Раньше он бы уже давно показал Людвигу свой альбом, еще до того, как тот сам попросил, но сейчас в нем было много — слишком много — рисунков, набросков, эскизов, Венеции, его настоящих чувств и мыслей. Много рисунков Ловино — как он склонился над учебниками, как дремлет в своей кровати, закинув руку за голову, как сидит на окне с книгой. И все это — вперемешку с Венецией, с сотнями одних и тех же зданий с разных ракурсов, с тысячами улочек, в которых так же легко заблудиться, как и в настоящих. А еще там, в этих эскизах, было много его самого — настоящего, беззащитного. Так много его.

— Конечно, — натянуто улыбнулся он, стараясь скорее снова занять себя едой.

— А твой… брат? — Феличиано не смог удержаться от умиления, когда заметил на щеках Людвига легкий румянец. — Он не доставлял проблем?

— Ве-е, конечно нет, — он с глупой улыбочкой потрепал Людвига по голове. — Он сильно изменился с тех пор и стал намного сильнее. Мы помирились, и я все ему рассказал.

— Все? — как будто автоматически переспросил Людвиг, и только тогда Феличиано понял, что еще не рассказывал ему о своих новых чувствах. — Значит, вы теперь? .. — по-своему трактовав его молчание, продолжил Людвиг, отчаянно краснея и отводя глаза.

— Не-е-ет, конечно нет! — с трудом заставив себя легкомысленно рассмеяться, протянул Феличиано. — Я больше не влюблен в него, а он в меня никогда и не был. Так что мы с ним теперь… обычные братья, наверное?

Даже он, погруженный в собственное беспокойство, взволнованный и нервный, заметил, с каким облегчением вздохнул Людвиг. И это облегчение наполнило его сердце привычным теплом. Чувства, которые всколыхнула в его груди Венеция, заставили Феличиано ненадолго забыть, каким опьяняющим и сладким может быть осознание того, что ты небезразличен тому, кто тебе дорог, и ему почему-то стало казаться, что любить одновременно Людвига и Венецию он не может. Но Людвиг — его покрасневшие щеки, горящие глаза и неловкие попытки поддержать разговор, высказанные таким тоном, будто он командир взвода, а Феличиано — его самый непутевый солдат, — снова напомнил ему, что это значит: вернуться домой.

— Тони посоветовал показать блокнот драмкружку, — вместо приветствия выдал Ловино.

Он лежал на кровати и разглядывал рисунки на страницах. Феличиано переоделся и подсел к нему.
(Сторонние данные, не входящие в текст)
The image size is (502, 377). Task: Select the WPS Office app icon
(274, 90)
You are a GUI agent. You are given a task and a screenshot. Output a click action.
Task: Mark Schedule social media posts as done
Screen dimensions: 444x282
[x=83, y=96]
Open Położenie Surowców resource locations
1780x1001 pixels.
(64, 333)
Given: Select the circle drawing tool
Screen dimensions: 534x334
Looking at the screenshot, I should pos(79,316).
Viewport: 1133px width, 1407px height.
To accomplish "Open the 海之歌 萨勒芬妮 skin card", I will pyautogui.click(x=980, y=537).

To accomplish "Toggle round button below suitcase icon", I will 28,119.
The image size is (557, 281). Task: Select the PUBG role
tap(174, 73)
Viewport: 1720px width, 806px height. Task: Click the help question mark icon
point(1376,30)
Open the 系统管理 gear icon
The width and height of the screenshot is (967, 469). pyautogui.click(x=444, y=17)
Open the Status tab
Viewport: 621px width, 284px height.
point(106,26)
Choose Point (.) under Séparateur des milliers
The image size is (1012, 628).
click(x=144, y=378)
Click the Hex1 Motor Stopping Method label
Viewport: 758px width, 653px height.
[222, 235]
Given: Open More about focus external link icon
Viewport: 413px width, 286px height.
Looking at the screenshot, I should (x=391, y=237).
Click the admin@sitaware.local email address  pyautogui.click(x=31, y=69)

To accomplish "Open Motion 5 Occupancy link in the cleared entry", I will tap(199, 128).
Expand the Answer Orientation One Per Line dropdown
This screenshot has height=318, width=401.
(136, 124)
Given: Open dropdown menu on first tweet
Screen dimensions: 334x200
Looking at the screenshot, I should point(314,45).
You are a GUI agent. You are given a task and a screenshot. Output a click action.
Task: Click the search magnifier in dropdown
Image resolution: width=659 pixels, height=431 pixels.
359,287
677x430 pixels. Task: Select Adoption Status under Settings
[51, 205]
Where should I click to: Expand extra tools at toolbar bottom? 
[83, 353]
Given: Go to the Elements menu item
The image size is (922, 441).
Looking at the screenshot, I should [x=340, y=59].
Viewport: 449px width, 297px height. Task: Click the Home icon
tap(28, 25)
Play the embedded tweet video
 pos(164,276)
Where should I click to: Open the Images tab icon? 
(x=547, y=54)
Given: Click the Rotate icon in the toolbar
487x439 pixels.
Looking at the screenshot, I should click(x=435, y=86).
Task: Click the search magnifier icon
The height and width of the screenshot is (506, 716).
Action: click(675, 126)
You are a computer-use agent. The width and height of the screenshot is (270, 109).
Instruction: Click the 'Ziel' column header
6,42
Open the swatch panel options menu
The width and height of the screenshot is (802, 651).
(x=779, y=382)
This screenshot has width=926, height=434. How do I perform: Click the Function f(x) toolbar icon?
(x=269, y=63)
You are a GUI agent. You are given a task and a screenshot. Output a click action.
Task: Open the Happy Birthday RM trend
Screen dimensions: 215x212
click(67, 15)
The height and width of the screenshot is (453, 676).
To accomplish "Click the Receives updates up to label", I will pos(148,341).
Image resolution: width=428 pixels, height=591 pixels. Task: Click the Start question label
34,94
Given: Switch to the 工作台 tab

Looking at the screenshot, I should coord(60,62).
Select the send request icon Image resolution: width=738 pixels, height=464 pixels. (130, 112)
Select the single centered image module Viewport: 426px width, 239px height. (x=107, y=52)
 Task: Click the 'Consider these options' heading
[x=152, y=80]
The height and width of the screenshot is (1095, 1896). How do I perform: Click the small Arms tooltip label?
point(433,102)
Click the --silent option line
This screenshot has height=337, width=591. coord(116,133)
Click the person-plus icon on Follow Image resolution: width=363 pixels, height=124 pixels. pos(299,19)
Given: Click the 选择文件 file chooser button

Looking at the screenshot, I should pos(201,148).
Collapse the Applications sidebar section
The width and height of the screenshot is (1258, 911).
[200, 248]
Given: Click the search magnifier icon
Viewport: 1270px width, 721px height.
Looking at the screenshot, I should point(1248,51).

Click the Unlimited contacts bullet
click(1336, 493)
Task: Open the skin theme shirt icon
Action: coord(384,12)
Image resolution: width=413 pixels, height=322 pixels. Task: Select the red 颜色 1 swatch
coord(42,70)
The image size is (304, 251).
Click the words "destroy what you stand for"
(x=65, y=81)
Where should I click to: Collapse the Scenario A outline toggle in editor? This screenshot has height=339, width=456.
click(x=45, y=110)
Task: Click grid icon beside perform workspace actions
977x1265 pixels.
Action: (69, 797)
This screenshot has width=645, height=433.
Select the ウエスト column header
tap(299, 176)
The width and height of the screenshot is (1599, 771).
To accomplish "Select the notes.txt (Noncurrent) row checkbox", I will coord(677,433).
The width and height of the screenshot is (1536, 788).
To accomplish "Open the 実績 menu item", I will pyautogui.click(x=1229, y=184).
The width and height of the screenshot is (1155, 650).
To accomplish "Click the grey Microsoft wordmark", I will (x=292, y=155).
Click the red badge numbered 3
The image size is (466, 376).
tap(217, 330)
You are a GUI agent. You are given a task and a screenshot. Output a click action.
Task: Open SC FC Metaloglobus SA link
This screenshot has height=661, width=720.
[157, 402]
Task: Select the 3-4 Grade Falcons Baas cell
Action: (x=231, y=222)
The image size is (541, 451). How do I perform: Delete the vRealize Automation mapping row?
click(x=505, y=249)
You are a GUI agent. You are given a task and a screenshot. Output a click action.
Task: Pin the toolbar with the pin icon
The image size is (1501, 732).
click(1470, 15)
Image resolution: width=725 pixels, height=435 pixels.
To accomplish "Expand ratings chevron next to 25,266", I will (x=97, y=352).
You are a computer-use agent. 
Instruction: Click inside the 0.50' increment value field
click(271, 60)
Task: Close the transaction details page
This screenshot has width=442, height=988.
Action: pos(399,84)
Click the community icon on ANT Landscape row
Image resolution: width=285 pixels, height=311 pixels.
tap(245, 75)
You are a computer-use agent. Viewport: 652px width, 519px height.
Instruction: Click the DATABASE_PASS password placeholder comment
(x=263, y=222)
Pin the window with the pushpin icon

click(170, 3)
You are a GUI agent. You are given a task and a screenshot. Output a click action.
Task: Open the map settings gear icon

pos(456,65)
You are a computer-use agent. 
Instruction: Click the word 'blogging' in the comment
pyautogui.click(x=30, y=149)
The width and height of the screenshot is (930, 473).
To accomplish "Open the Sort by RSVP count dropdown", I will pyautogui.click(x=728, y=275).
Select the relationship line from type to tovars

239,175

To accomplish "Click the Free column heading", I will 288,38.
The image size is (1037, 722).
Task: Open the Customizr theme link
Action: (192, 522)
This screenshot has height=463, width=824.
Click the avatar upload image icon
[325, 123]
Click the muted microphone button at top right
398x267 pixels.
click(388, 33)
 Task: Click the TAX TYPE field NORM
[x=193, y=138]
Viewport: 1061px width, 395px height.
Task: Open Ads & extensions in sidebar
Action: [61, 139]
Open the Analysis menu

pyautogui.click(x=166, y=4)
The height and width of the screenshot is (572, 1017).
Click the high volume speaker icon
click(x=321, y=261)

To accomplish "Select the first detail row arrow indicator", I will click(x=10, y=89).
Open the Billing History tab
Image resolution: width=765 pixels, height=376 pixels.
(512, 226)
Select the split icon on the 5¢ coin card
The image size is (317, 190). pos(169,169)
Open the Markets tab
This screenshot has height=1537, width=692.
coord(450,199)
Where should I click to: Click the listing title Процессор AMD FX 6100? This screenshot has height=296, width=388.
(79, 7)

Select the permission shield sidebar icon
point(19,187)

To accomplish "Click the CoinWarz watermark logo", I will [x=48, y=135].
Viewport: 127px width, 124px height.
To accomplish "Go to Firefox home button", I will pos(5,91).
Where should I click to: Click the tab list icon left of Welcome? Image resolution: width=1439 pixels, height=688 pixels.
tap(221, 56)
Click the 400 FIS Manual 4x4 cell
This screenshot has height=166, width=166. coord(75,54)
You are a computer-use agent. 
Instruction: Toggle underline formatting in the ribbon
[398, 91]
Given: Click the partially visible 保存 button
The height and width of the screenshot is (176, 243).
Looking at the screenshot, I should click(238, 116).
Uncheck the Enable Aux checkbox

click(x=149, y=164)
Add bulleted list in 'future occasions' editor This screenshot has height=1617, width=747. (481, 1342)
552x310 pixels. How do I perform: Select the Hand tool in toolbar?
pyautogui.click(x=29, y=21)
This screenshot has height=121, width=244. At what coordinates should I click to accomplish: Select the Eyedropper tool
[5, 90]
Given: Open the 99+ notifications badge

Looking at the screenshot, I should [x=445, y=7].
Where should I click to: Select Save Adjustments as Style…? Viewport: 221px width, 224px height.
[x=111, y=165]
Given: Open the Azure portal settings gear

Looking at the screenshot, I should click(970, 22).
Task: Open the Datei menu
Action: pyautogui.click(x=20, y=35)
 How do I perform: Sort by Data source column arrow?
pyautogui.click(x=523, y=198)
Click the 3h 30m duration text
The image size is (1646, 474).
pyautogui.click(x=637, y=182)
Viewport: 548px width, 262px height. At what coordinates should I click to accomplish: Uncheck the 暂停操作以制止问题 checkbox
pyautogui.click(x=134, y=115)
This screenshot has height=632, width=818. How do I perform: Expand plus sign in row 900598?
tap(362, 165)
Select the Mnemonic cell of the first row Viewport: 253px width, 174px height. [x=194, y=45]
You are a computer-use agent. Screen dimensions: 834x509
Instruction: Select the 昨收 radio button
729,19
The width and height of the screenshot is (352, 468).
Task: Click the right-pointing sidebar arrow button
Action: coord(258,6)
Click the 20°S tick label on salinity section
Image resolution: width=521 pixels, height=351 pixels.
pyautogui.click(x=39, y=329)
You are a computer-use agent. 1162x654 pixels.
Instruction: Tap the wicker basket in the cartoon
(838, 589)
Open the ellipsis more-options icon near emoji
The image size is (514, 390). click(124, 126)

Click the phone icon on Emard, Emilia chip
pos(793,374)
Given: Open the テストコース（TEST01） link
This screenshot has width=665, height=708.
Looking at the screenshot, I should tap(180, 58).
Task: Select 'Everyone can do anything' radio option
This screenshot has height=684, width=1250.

— Я перепробовал все возможные варианты, но найти в Интернете что-то хоть близко похожее на отгадку не получилось, — вздохнул Ловино. — Так что я спросил у него, а он сказал, что драмкружок всегда поможет. Но мне так не хочется делиться с кем-то сокровищем…

— Лучше поделиться, чем вообще его не найти, — задумчиво протянул Феличиано.

— А что, если это касается только нашей семьи? Не хотелось бы, чтобы все увидели коллекцию гомосексуального порно Гая, или что там еще он может так усердно прятать.

— Мы все еще можем отказаться от этой затеи, братик, — пожал плечами Феличиано. — Но что, если где-то в «Кагами» действительно спрятано настоящее сокровище?